Barnaby took the glove and a second bag containing the knife and said, ‘I’ll drop these off later at Forensic - OK?’

A flash bulb flared and the two officers made their way towards the man standing in the doorway.

‘You first here, Sergeant?’

‘Yes, sir. Arrived same time as the ambulance. On patrol with Policewoman Lynley. Notified the CID and stayed here with the body. She’s got the others downstairs. The big room far side of the hall.’

‘How did it strike you - the set-up?’

‘Well ... much as you’d expect really. They were all standing round looking gobsmacked. Apart from the idiot boy who was yowling his head off. I did ask if the dead man had been touched and they said no. I couldn’t get anything out of them after that.’

‘Right.’ Barnaby lumbered back downstairs. Troy, slim as a whip in his worn leather blouson and tight grey pants, running ahead opening two doors before finding the right one.

It was quite large with a ‘feathered’ ceiling made of wood, as were the panelled walls, so that one had the impression of being in a large carved box. There were a lot of shell-like polystyrene chairs on thin metal legs and an imperfectly cleaned blackboard. A place for lectures and seminars.

The communalists were all bunched together with the exception of one man who stood some distance away by the French windows. Bunched fists rammed into his pockets, he looked baffled and full of rage. There was a long scratch beaded with fresh blood down his left cheek. Barnaby thought he looked vaguely familiar.

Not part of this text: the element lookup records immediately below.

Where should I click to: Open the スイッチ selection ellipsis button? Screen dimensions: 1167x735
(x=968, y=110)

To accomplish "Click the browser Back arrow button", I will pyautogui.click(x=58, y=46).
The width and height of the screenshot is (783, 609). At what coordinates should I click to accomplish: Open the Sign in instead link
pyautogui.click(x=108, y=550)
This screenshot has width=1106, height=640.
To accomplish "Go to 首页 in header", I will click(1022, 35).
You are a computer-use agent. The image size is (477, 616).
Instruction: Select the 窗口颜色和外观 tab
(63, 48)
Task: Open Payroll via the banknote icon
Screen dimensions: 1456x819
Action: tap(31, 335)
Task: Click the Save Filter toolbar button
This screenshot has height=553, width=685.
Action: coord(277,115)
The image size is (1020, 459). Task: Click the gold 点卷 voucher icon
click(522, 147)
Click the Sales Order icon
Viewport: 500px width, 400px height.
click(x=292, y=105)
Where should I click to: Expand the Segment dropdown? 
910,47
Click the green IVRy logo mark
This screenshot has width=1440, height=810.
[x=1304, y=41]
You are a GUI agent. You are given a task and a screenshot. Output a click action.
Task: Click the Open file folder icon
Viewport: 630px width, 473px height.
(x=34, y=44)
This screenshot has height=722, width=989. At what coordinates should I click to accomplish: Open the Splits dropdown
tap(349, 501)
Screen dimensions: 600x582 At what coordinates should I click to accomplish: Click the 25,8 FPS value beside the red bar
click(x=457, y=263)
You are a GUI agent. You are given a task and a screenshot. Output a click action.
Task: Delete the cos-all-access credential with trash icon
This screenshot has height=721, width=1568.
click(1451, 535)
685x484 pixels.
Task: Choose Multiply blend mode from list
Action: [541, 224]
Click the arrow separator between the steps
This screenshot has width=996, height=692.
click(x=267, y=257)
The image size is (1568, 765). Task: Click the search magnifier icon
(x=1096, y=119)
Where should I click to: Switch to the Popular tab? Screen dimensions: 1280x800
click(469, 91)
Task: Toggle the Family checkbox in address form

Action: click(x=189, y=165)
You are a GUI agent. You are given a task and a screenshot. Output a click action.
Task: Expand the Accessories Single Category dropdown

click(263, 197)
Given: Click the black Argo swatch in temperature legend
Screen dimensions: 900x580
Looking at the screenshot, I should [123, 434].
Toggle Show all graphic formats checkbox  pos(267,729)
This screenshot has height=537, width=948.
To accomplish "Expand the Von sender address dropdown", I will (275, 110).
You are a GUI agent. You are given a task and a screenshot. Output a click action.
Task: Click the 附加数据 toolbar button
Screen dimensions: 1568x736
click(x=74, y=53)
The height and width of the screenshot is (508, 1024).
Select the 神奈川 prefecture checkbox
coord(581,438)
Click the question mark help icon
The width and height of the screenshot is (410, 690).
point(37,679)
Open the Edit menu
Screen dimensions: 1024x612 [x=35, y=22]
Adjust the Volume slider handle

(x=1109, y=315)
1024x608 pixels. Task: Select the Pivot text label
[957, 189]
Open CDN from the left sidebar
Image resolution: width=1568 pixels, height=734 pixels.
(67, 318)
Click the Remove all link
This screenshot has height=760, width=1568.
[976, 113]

Troy clocked the WPC (never see thirty again and dumpy with it), and then the rest. A weeping girl in a sari being comforted by a man in jeans. The wailing boy, his head in the lap of a bold-featured woman wearing blue. A dolly, dolly blonde and a harsh-faced pepper-and-salter in corduroy pants. Two fat pathetic-looking hippies with lumps of rock in the middle of their foreheads and a woman in a mad frock who looked only marginally more life-like than Stiffy upstairs. Plus a round little geezer with a beard the colour of tomato sauce.

Barnaby introduced himself and asked if any of them could tell him precisely what had happened. There was a long, long pause. Troy got the impression that the girl in the sari was struggling to control her sobs preparatory to speech, but then everyone (bar the man by the window) turned to the woman in blue. Still stroking the head of the crying youth, she gave a reluctant inclination of her head and made to stand but the boy clung so tightly to her knees that movement was impossible. When she spoke her voice was very tight. Low and calm but unnaturally so as if large reservoirs of emotion were being strenuously damned.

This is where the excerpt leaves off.